Activity: Scan the listing below for "target", then report every line that has it.

§ §

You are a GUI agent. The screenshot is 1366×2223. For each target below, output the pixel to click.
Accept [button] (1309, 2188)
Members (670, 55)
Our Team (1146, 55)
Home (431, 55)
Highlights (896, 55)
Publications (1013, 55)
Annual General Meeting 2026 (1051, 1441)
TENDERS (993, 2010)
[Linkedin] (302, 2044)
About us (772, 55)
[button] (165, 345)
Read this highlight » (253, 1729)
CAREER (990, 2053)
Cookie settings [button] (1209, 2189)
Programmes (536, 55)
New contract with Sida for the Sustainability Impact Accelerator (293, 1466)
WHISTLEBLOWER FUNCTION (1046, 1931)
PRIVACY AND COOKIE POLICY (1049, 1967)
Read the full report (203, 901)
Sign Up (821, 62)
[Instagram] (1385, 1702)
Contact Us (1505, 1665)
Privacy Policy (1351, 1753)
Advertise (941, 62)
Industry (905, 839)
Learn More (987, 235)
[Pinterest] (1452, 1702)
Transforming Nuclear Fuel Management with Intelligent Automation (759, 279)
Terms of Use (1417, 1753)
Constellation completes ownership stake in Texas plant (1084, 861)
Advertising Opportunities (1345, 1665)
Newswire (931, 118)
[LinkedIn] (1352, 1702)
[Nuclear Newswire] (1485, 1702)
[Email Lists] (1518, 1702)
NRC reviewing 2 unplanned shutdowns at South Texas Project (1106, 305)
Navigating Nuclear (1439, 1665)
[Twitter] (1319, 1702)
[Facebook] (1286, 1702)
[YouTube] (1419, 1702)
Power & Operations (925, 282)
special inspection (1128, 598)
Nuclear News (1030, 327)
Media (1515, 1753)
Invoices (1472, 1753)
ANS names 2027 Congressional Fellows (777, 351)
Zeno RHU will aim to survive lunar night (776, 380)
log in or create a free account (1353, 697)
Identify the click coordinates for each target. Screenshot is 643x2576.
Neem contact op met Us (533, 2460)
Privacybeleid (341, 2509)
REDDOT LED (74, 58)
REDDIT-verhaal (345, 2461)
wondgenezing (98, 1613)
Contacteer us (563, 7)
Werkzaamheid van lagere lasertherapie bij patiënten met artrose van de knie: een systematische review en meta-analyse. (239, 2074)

§ §

Answer space:
You are a GUI agent. The screenshot is 1366×2223. For each target below, output the pixel to click.
Identify the click coordinates for each target. Screenshot is 643x2576.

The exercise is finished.